A cartilagem é um tipo de tecido 
conjuntivo composto por células chamadas 
condrócitos e por matriz extracelular 
altamente especializada, abundante, de firme 
consistência, mas com flexibilidade. É um 
tecido avascularizado, portanto não possui 
vaso linfático e nervos, possui baixo 
metabolismo (é anaeróbio), sua nutrição 
ocorre a partir do pericôndrio (camada de 
células e fibras do tecido conjuntivo 
propriamente dito que reveste a cartilagem). 

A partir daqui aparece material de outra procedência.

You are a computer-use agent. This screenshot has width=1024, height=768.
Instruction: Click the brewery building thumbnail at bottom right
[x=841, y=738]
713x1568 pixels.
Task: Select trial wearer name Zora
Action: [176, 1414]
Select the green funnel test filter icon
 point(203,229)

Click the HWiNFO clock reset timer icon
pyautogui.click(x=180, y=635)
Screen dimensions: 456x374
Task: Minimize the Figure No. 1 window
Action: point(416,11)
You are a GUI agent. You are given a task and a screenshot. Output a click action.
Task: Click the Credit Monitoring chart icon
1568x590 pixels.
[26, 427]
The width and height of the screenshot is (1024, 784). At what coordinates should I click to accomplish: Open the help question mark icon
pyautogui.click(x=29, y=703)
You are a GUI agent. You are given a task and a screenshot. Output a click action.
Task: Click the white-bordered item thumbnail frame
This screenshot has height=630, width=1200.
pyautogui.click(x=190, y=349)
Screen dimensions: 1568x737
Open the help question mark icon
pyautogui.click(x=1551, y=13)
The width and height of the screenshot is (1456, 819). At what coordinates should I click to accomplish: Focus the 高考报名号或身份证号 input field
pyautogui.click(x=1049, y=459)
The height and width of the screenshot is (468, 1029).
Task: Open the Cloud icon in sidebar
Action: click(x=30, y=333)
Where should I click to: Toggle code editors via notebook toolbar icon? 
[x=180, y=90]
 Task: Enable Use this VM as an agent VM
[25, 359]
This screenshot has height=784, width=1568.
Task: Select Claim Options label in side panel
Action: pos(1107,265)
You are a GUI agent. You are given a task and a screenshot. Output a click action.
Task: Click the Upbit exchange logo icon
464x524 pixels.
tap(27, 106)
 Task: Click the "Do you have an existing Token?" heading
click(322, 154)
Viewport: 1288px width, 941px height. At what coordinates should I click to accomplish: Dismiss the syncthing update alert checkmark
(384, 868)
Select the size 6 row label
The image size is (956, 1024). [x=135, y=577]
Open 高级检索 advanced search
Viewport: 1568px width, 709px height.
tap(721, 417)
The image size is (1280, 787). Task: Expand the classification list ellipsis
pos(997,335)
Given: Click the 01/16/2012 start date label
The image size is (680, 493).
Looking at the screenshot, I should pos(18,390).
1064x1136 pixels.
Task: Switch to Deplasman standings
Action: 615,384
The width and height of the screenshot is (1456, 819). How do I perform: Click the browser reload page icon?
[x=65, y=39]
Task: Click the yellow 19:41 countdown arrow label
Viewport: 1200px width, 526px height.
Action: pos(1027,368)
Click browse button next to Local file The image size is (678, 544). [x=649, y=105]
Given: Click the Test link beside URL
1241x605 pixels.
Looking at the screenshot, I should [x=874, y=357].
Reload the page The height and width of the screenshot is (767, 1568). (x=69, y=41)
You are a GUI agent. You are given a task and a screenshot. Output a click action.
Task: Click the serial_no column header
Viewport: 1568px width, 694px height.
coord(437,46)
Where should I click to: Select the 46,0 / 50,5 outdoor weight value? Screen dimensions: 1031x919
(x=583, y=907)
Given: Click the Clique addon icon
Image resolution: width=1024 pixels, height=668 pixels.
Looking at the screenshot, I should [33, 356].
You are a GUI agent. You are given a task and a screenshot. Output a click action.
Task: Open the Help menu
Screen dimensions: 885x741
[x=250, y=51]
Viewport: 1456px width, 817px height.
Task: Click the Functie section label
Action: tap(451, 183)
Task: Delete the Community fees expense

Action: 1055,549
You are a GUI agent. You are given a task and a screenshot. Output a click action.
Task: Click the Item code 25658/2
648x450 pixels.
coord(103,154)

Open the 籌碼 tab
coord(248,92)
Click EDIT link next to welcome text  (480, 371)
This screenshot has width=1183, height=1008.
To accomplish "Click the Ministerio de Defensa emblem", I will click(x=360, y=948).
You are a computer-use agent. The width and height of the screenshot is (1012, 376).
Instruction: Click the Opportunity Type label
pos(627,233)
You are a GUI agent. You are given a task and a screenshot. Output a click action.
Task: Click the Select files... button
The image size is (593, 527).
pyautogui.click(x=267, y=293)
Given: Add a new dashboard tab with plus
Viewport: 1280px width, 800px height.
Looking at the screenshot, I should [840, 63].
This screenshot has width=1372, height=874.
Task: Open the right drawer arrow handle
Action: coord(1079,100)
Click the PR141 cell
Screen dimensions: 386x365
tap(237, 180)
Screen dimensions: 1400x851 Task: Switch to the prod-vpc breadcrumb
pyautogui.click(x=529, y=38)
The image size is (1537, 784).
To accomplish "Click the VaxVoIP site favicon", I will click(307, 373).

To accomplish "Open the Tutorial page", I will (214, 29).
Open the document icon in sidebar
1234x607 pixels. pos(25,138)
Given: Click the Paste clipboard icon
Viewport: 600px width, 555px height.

Possui função de revestimento de superfícies 
articulares, suporte de tecidos moles e 
formação e crescimento de ossos longos. 
A resistência e durabilidade da cartilagem são propriedades da MEC, por ser 
composta de fibras colágenas (principalmente colágeno tipo II) e/ou elásticas, agregados 
de proteoglicanos (proteínas + glicosaminoglicanos), ácido hialurônico e glicoproteínas 
de adesão. Existem três tipos de cartilagem que se diferem na aparência e propriedades 
mecânicas, de acordo com as características da matriz: cartilagem hialina, cartilagem 
elástica e fibrocartilagem. 
 
Cartilagem hialina 
Geralmente encontrada no esqueleto temporário do embrião, cartilagens 
articulares, cartilagens costais e cartilagens das vias respiratórias (nariz, laringe, traquéia 
e brônquios). Sua MEC é caracterizada pela presença de finas fibrilas de colágeno 
(principalmente colágeno tipo II), glicosaminoglicanos (GAGs), proteoglicanos (PGs) 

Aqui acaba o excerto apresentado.